Finding Solutions at the World’s Largest MS Meeting

I’m pleased to be reporting from the 2014 Joint ACTRIMS-ECTRIMS Meeting in Boston. This is the largest gathering of MS professionals – more than 7,000 attendees from 90 countries. What a fantastic place to learn about how researchers around the globe are finding solutions to help everyone with MS live their best lives.
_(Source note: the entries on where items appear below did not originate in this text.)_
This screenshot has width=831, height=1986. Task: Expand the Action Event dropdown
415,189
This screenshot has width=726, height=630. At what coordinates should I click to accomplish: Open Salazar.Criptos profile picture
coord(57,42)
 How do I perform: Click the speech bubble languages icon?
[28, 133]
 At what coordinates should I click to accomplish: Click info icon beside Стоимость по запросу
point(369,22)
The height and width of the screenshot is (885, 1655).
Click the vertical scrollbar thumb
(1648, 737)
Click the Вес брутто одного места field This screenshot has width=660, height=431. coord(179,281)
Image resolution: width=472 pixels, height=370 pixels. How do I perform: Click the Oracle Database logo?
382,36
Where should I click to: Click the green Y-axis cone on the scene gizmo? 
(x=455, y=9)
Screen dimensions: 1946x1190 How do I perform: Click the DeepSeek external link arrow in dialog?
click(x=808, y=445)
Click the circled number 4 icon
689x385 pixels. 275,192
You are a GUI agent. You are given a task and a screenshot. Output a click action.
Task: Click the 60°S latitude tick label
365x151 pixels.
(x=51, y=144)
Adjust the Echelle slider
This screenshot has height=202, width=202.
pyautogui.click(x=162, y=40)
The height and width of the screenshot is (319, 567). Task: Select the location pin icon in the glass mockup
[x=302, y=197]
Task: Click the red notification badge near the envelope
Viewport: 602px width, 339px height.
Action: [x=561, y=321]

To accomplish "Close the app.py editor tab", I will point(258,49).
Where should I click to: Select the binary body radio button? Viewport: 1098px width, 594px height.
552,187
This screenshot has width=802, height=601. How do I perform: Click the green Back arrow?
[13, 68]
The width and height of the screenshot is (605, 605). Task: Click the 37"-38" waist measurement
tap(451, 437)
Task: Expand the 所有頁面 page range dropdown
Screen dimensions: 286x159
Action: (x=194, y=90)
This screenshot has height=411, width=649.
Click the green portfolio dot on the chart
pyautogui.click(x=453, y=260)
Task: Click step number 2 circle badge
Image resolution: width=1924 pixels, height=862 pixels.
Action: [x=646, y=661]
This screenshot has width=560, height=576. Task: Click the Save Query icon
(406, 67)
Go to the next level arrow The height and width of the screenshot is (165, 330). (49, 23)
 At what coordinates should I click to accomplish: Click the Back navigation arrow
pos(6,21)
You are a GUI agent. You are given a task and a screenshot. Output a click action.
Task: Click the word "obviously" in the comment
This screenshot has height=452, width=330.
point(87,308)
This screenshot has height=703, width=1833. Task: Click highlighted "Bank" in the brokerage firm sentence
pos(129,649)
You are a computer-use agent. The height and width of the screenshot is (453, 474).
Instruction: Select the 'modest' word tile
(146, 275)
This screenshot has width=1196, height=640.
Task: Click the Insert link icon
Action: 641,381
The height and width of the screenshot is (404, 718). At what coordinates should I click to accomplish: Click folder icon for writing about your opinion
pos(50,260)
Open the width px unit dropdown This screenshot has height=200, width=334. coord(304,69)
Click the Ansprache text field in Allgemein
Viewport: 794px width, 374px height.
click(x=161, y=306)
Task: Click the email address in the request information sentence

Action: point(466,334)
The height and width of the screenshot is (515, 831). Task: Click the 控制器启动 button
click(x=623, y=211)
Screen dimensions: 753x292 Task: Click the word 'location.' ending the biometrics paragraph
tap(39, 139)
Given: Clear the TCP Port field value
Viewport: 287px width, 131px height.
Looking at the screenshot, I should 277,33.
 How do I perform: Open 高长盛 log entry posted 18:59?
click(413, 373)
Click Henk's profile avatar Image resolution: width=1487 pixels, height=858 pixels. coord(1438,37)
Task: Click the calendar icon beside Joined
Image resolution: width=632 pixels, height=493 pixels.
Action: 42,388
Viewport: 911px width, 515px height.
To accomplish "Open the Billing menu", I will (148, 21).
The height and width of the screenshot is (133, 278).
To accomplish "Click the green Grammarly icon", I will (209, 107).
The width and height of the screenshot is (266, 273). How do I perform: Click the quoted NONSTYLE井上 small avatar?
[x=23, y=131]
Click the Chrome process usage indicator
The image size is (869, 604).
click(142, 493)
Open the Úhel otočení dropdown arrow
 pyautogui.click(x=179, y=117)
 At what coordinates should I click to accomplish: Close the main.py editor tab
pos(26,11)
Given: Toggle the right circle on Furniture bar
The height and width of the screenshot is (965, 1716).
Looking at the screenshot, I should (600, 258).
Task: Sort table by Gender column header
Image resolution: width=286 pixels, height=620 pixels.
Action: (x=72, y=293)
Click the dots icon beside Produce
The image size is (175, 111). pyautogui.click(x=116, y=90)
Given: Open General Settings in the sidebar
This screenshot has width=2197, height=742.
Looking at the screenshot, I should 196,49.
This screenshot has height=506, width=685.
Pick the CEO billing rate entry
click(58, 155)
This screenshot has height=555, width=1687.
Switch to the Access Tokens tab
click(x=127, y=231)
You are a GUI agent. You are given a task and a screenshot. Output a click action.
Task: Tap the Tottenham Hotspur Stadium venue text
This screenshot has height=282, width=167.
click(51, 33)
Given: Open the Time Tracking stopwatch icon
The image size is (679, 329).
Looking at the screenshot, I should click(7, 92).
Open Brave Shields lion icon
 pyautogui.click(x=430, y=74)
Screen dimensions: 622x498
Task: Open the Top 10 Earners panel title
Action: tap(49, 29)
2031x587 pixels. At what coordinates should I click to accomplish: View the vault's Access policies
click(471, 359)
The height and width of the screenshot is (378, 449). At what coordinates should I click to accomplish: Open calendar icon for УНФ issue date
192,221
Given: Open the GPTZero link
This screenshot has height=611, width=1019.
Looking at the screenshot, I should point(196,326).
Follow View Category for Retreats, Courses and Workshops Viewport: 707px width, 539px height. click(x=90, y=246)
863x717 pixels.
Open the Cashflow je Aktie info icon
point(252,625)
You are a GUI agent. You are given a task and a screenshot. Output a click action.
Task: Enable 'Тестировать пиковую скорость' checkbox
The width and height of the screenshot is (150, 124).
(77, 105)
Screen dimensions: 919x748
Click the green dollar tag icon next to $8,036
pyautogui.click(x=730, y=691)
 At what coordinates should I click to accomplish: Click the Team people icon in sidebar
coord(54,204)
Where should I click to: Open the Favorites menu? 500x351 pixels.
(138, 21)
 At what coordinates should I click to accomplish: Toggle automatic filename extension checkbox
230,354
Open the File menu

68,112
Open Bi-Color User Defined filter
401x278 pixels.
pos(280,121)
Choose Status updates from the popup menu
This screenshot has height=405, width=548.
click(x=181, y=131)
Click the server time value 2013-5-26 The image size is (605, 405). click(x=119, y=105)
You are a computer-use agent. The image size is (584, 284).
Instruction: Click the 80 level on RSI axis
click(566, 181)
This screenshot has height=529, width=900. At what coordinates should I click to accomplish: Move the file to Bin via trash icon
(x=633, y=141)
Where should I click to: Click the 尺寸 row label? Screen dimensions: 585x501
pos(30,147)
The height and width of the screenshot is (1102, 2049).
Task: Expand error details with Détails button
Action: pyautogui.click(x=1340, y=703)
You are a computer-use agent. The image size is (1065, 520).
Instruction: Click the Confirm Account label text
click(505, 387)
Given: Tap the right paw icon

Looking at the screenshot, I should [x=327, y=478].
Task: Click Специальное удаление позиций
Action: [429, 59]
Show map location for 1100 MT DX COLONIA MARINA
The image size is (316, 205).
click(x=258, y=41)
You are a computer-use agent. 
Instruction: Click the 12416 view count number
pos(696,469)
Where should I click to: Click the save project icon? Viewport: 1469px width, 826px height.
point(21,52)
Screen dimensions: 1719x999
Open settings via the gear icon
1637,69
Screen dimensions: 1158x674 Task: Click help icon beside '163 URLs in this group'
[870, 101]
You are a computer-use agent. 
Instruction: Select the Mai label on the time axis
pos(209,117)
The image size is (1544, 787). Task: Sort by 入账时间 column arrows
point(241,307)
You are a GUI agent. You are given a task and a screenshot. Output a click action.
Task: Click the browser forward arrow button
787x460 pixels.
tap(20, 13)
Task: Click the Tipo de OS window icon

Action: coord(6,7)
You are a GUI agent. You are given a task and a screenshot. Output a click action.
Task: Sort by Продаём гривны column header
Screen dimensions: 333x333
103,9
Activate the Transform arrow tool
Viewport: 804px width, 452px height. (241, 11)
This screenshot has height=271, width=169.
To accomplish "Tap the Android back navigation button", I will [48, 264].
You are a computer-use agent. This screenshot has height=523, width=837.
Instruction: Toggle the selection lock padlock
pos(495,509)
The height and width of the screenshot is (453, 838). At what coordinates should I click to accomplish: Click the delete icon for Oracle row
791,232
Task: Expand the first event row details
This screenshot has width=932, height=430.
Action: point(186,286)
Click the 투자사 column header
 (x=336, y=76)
Take Dr. Laura De Giglio and her team from Rome, Italy, who are studying how “brain training” may help people with MS to restore cognitive function. At last year’s meeting, this team showed that Nintendo’s Dr. Kawashima Brain Training™ improved attention, processing speed and working memory in people with MS. What they report this year is even better news. The team used functional magnetic resonance imaging (fMRI), which allows researchers to take active images of the brain while a person is performing certain tasks. The idea is that it helps researchers to see how a particular treatment is affecting the way specific parts of the brain are functioning.

The fMRI scans suggested that improvements on tests of cognitive function were matched by increased “connectivity” between areas of the brain. It’s very exciting to actually “see” neurological function affected by treatment in people with MS, and I hope that such studies continue to show these results in larger groups of people with MS. Read the conference abstract for more details.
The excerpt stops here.